Here’s a breakdown of the top 50 biggest emitters in the world in 2020 versus 1900. All figures are in units of 100 million tons, and are rounded for simplicity.

Rank Country 1900 Emissions Country 2020 Emissions
1 U.S. 6.6 China 106.7
2 U.K 4.2 U.S. 47.1
3 Germany 3.3 India 24.4
4 France 1.3 Russia 15.8
5 Poland 0.6 Japan 10.3
6 Belgium 0.5 Iran 7.5
7 Russia 0.5 Germany 6.4
8 Czechia 0.3 Saudi Arabia 6.3
9 Austria 0.3 South Korea 6
10 Canada 0.2 Indonesia 5.9
11 Japan 0.2 Canada 5.4
12 Netherlands 0.1 Brazil 4.7
13 Ukraine 0.1 South Africa 4.5
14 Italy 0.1 Turkey 3.9
15 India 0.1 Australia 3.9
16 Spain 0.1 Mexico 3.6
17 Slovakia 0.1 U.K. 3.3
18 Australia 0.1 Italy 3
19 Hungary 0.1 Poland 3
20 Sweden 0.1 Kazakhstan 2.9
21 Switzerland 0.1 France 2.8
22 Denmark 0.1 Taiwan 2.7
23 Kazakhstan 0 Malaysia 2.7
24 Norway 0 Thailand 2.6
25 Portugal 0 Vietnam 2.5
26 New Zealand 0 Pakistan 2.3
27 South Africa 0 Ukraine 2.1
28 Belarus 0 Egypt 2.1
29 Argentina 0 Iraq 2.1
30 Uzbekistan 0 Spain 2.1
31 Romania 0 Argentina 1.6
32 Indonesia 0 Algeria 1.5
33 Turkey 0 UAE 1.5
34 Mexico 0 Netherlands 1.4
35 Azerbaijan 0 Philippines 1.4
36 Chile 0 Nigeria 1.3
37 Moldova 0 Uzbekistan 1.1
38 Lithuania 0 Qatar 1.1
39 Estonia 0 Bangladesh 0.9
40 Turkmenistan 0 Colombia 0.9
41 Finland 0 Kuwait 0.9
42 Vietnam 0 Mongolia 0.9
43 Latvia 0 Czechia 0.9
44 Kyrgyzstan 0 Venezuela 0.8
45 Greece 0 Belgium 0.8
46 Serbia 0 Chile 0.8
47 Georgia 0 Turkmenistan 0.8
48 Tajikistan 0 Romania 0.7
49 Peru 0 Morocco 0.6
50 Bulgaria 0 Oman 0.6
Total World 19.5 World 319.2

The data also highlights the shift in the global economy between developed and developing economies.

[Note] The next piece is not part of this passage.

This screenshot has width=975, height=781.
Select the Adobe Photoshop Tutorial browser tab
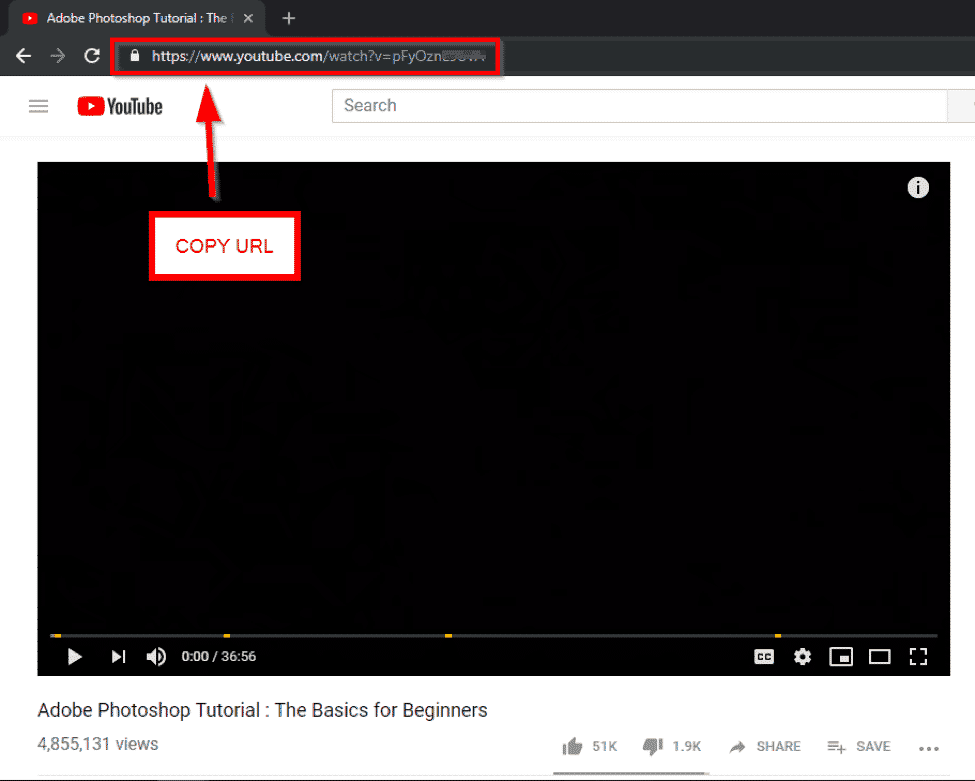130,17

In the 1900s, the largest emitters were the U.S. and other industrialized nations. In the later data set, developing economies like India, Brazil, and Indonesia have moved up the list as more significant carbon emitters as well.

Exporting Emissions

The accounting for carbon emissions can change with international trade, depending on how emissions are counted and attributed.

Should emissions generated from a manufactured good be assigned to the country where the good was made, or to the place where the good was ultimately consumed? Adjusting emissions based on imports and exports can help us look at these differences.

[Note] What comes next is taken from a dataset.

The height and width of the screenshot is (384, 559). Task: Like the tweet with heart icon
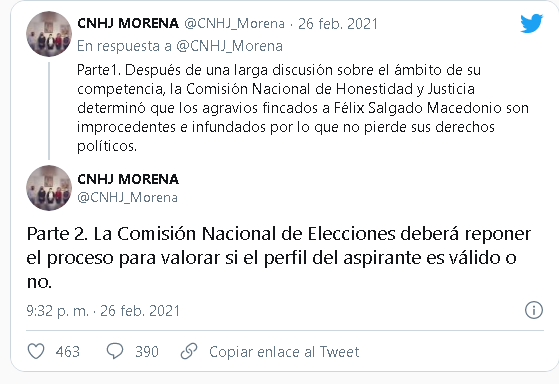tap(36, 351)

This chart compares production-based emissions versus consumption-based emissions by country.

Richer economies that import lots of goods, like the U.S., UK, or Germany tend to have higher consumption-based emissions.

Meanwhile, for high-growth countries like China, India, Iran, and South Africa, the inverse is true: their production-based emissions are higher than their consumption-based emissions.

Cumulative Carbon Emissions

When taking into account emissions from the Industrial Revolution to 2020, nearly every continent has contributed large amounts of carbon emissions—but key leaders emerge.

Here is the full breakdown:

This chart shows cumulative carbon emissions by country since 1900.

According to the UN, the world will need to cut emissions by 32 Gt more than what countries have already promised in order to achieve the 1.5 °C target outlined in the Paris Agreement.

As you can see in this data, how or if this happens will likely be driven largely by the future of our energy sources and consumption.